— Aim of the exercise —
If an entry holds a picture, leave the picture out and copy the rest of the listing exactly.
__________________________________________________
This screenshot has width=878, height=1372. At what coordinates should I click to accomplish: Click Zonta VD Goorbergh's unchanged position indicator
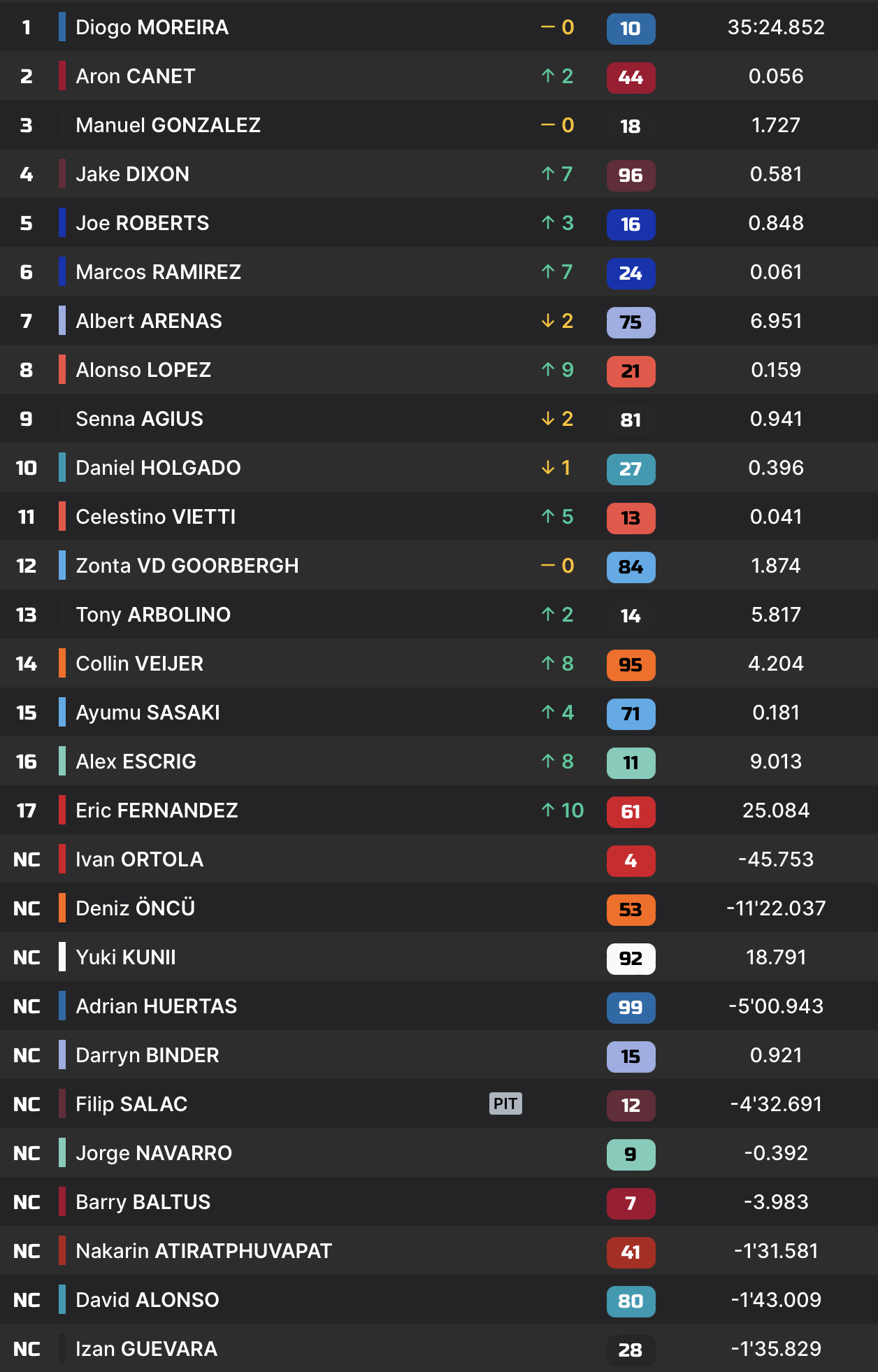557,566
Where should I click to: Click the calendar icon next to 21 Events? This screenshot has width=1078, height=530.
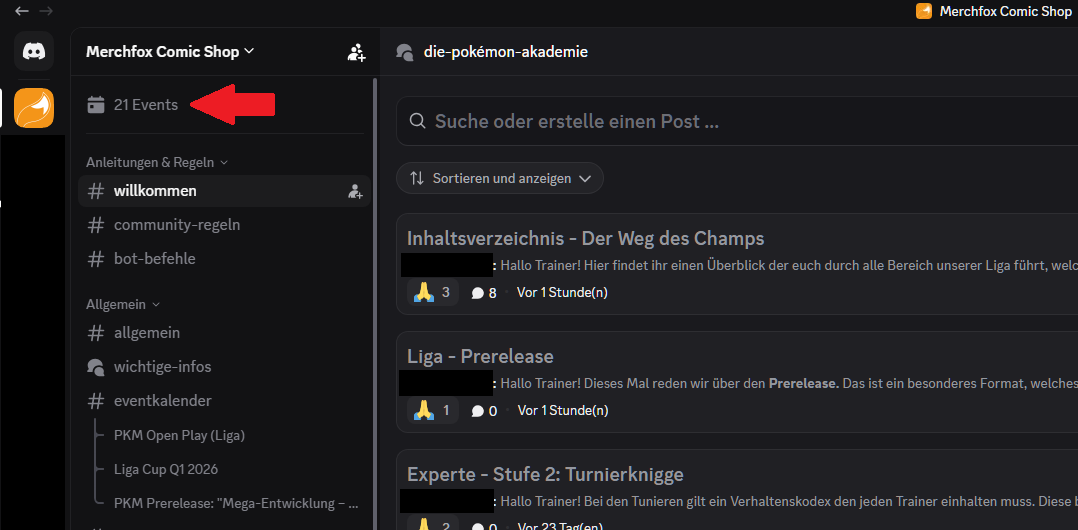pyautogui.click(x=96, y=104)
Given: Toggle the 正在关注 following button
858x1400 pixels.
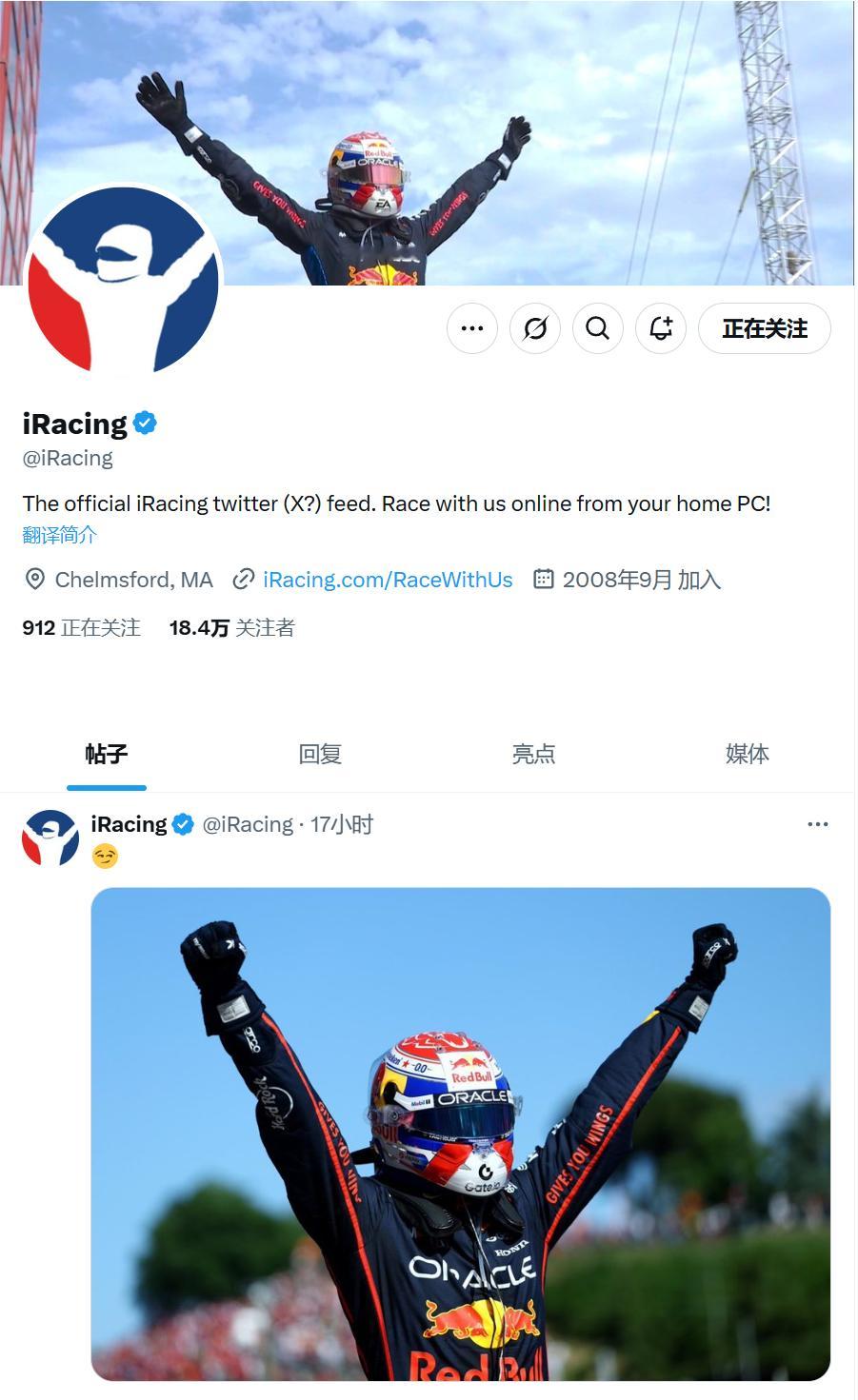Looking at the screenshot, I should point(765,328).
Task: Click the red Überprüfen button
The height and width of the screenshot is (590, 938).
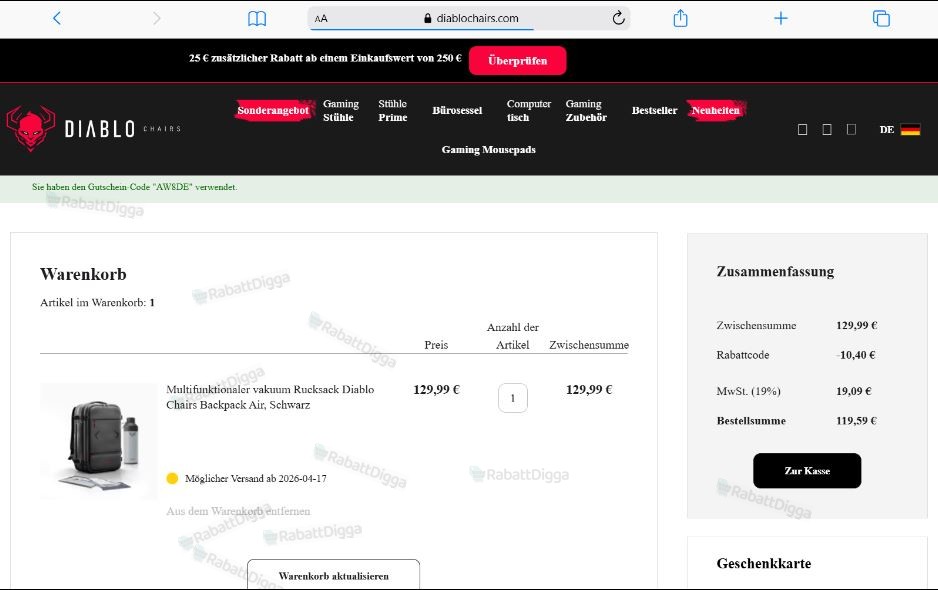Action: [517, 60]
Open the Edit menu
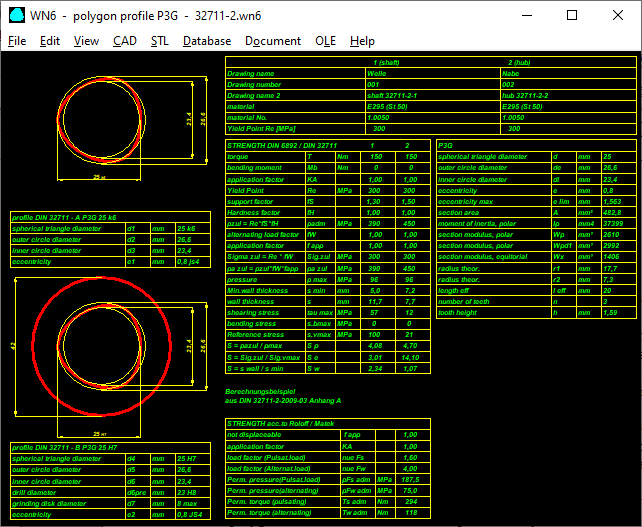 [50, 41]
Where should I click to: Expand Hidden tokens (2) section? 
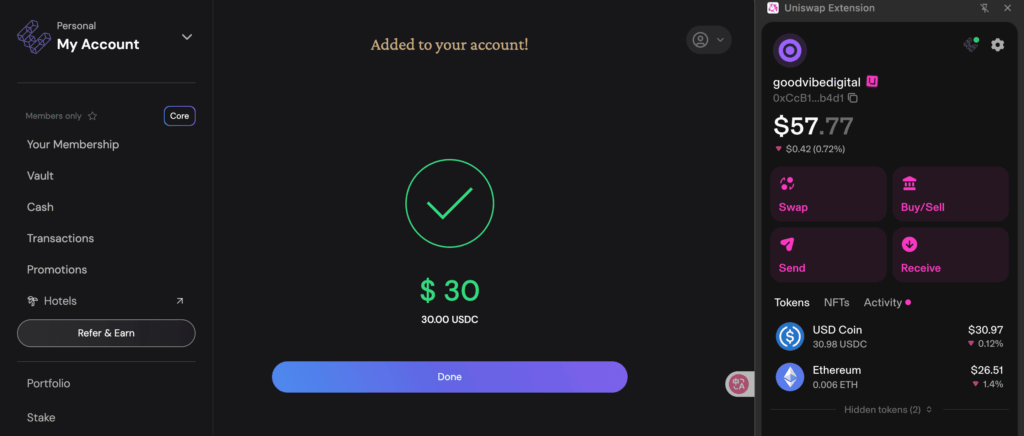889,409
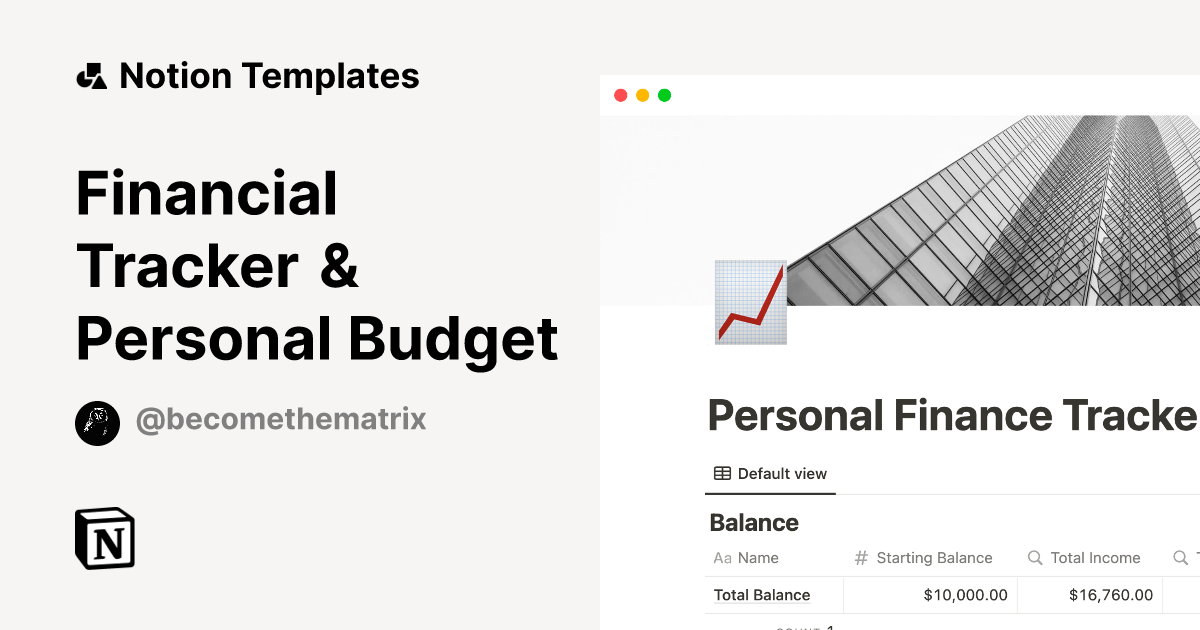Click the Notion logo in the bottom left
This screenshot has width=1200, height=630.
pos(104,538)
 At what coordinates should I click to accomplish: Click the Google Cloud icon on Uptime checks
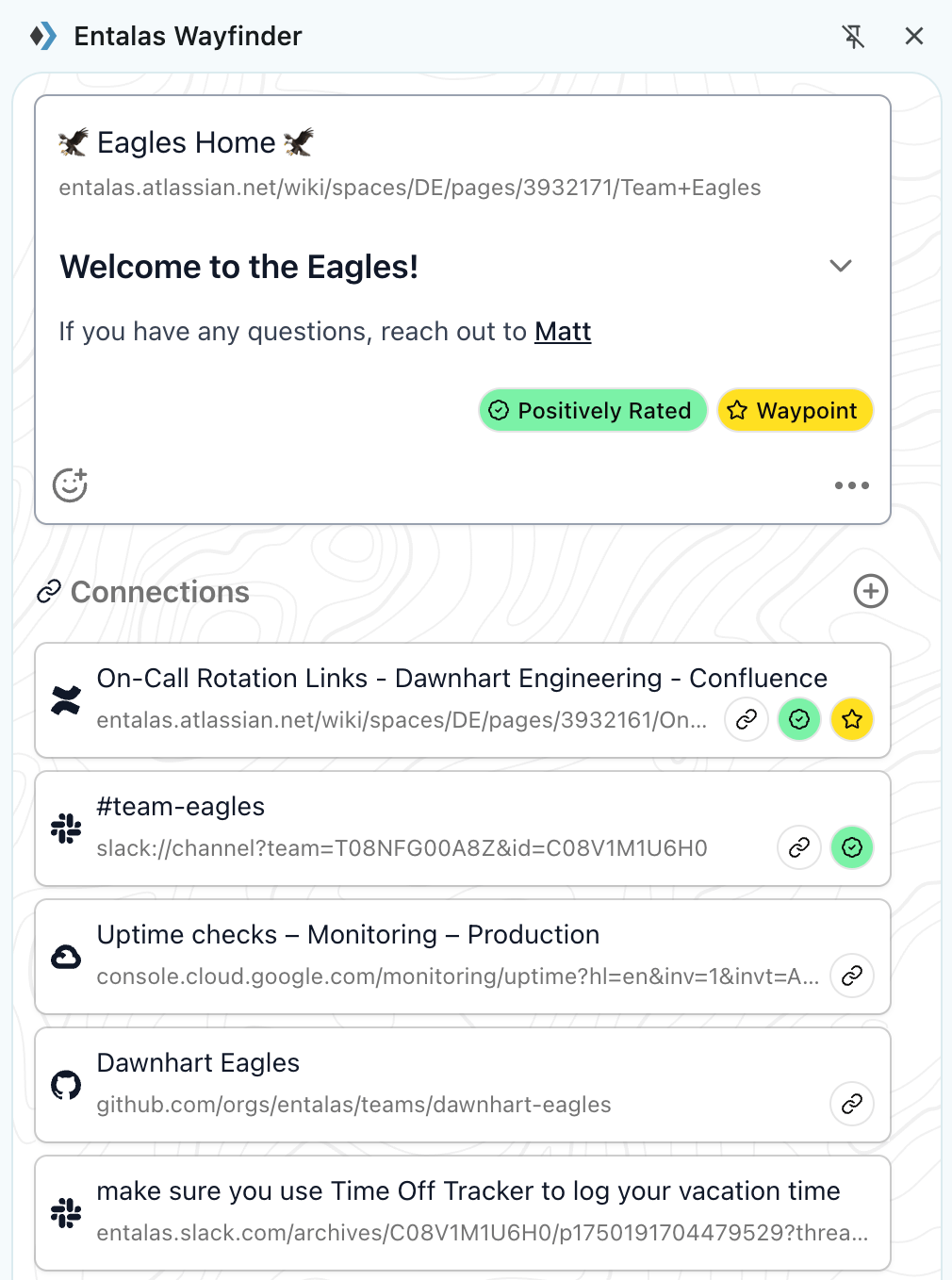(65, 957)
__________________________________________________
— Result below —
This screenshot has width=878, height=1372. At what coordinates should I click to accomplish: Click Zonta VD Goorbergh's unchanged position indicator
557,566
Where should I click to: Click the calendar icon next to 21 Events? This screenshot has width=1078, height=530.
pyautogui.click(x=96, y=104)
Given: Toggle the 正在关注 following button
858x1400 pixels.
Looking at the screenshot, I should point(765,328).
Task: Click the red Überprüfen button
The height and width of the screenshot is (590, 938).
Action: [517, 60]
Open the Edit menu
 [50, 41]
Where should I click to: Expand Hidden tokens (2) section? 
889,409
Click the Notion logo in the bottom left
This screenshot has width=1200, height=630.
pos(104,538)
 At what coordinates should I click to accomplish: Click the Google Cloud icon on Uptime checks
(65, 957)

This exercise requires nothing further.